EU Classification of Medical Devices

Around the world, the definition of medical devices varies. Still, generally, a medical device is any instrument, equipment, machine, appliance, implant, reagent for in vitro use, software, material, or other similar or related product intended by the manufacturer to be used either alone or in combination for various medical purposes.

Medical devices range from low-risk products such as thermometers to high-risk devices such as pacemakers.

In the European Union, the medical devices are classified as I (lowest risk), IIa, IIb, and III (highest risk), based on their intended use and risk possibilities, with the concern for public health and safety.

Class I devices can further be subdivided into Is – sterile condition, Im – measuring function and Ir – reusable surgical, and for Class I devices, there is no requirement of involving the notified body, as the manufacturer can declare the conformity of class I devices by following the conformity assessment procedure outlined in Article 52 of EU MDR 2017/745.

What is conformity assessment?

Conformity assessment is the process of determining if the MDR standards for a device have been met. The manufacturer is obliged to declare the conformity for each medical device, and then the notified body assesses that conformity.

The involvement of the notified body depends on the EU classification of the device. The higher the classification of the device, the greater the involvement of the notified body.

Requirements of different aspects as per the EU classification of Devices

General requirements:

  • All the devices, irrespective of their classes, must meet the EU MDR’s general safety and performance requirements listed in Annex I. Also, the manufacturers must supply all the relevant information about the devices. For more details about the information to be provided by the manufacturers, visit here.
  • The devices must be CE Marked except for the devices which are custom made and meant for clinical evaluation purposes.
  • The devices must be assigned a Unique Device Identifier (UDI) and registered in the European Union’s electronic database EUDAMED.
  • In case the devices are implantable, all the necessary information about the device and an implant card must be given to the patients.
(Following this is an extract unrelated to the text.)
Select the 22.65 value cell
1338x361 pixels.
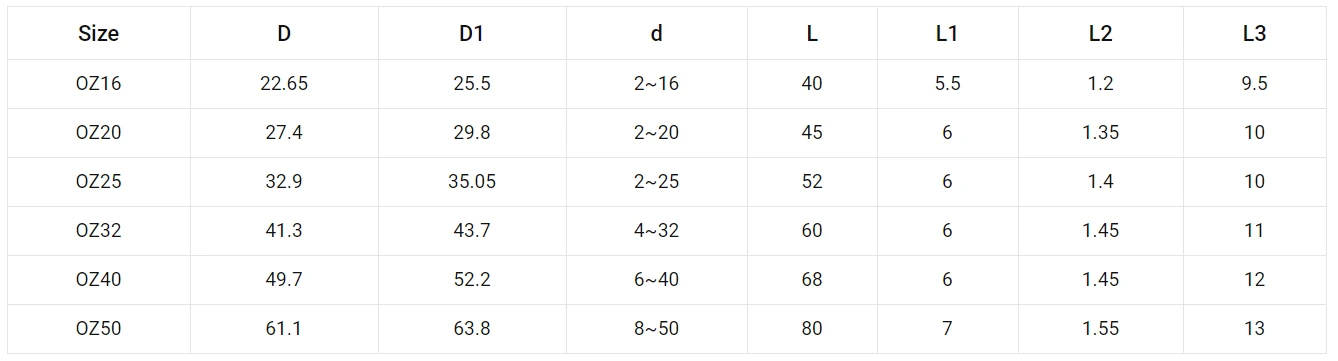point(284,84)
Clinical Evaluation: Clinical evaluation is a series of procedures to examine and analyse clinical data to validate a medical device’s safety, clinical performance, and efficiency when used as intended by the manufacturer.

Carrying out clinical evaluations is a must for all medical device manufacturers. Premarket clinical investigation is a compulsion for class III and implantable devices.
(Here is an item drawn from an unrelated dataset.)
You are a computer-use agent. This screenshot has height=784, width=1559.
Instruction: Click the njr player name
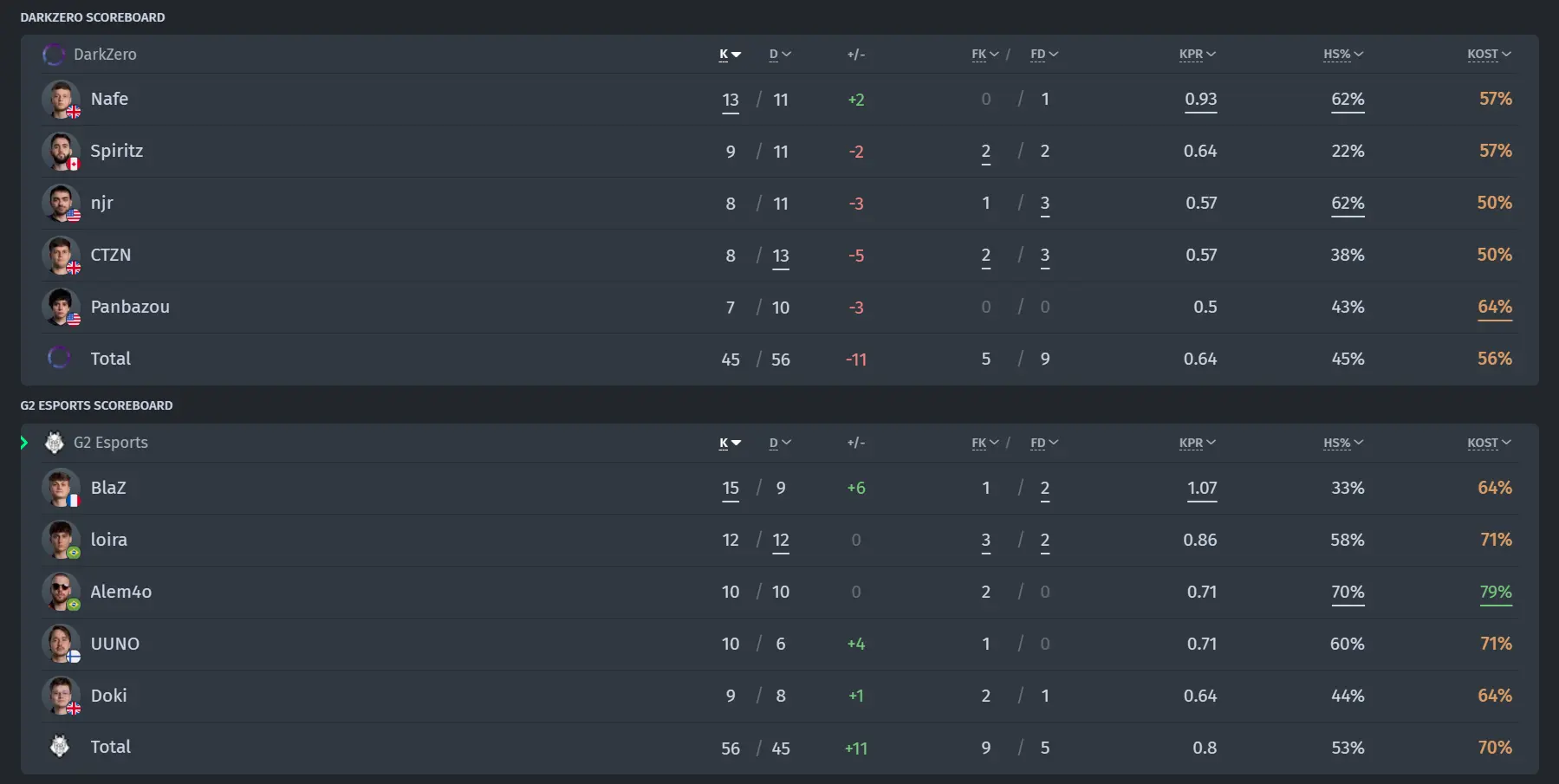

Post-Market Surveillance: For any medical device placed on the market, manufacturers perform post-market surveillance to gather and review experiences obtained from those medical devices and determine the need for action, if any required.

In short, examining post-market monitoring experiences can reveal areas where the medical device could be improved.

Manufacturers of class I devices, including sterile, those with a measuring function and the reusable surgical instruments, must prepare and maintain a post-market surveillance report.

For higher-risk devices of classes IIa, IIb, and III, a Periodic Safety Update Report (PSUR) must be prepared and updated at specific intervals (annually for class IIb and III devices) and every two years for class IIa devices) by the manufacturers.

Traceability: To cope with the issue of not being able to detect harmful and risky medical devices in the past, the need for traceability of the devices was realised, as it has a significant impact on improving patient and user safety.

The capacity to fully trace a piece of medical equipment throughout its entire existence, from manufacturing to disposal, is traceability. Today, traceability is required for each medical device available in the market.

Therefore, to have the record of each device, economic operators and health organisations must have the Unique Device Identifiers (UDI) of the devices so that the details about where the device is or is to be, made available when registering the device can be provided to the member states of the Union.

Instruction for Use (IFUs): IFU is defined as the information that the manufacturer should mandatorily supply to notify the device user about the intended purpose and proper usage of the medical device, along with any precautions that should be taken.

An exception exists for class I and IIa devices. They may be delivered without instructions for use if they may be operated safely without them.

Classifying as per the EU MDR

Source of information: MDCG 2021-24 MDCG guidance document on classification of medical device in EU


In EU MDR, there are 22 rules classified under the following categories:

The below table describes all the rules, the allotment of classes for the devices/products, and the examples:

Application of the classification rules

Before implementing the categorization standards, the manufacturer should evaluate if the devices are a medical device, an accessory for a medical device, a medical device part or component for replacement, or a device without a medical purpose, as defined by the MDR.

The class of the device is determined by the intended purpose of the device and its characteristics specified by the manufacturer. For example, a suture organizer used in open-heart surgery to keep suture threads in the correct sequence should not be deemed an invasive device.

Manufacturers must consider all rules and regulations to classify the devices correctly. If any restrictions or sub-rules within a single EU classification rule apply to the same device depending on its intended use, the strictest rule and sub-rule will apply, resulting in a higher EU classification.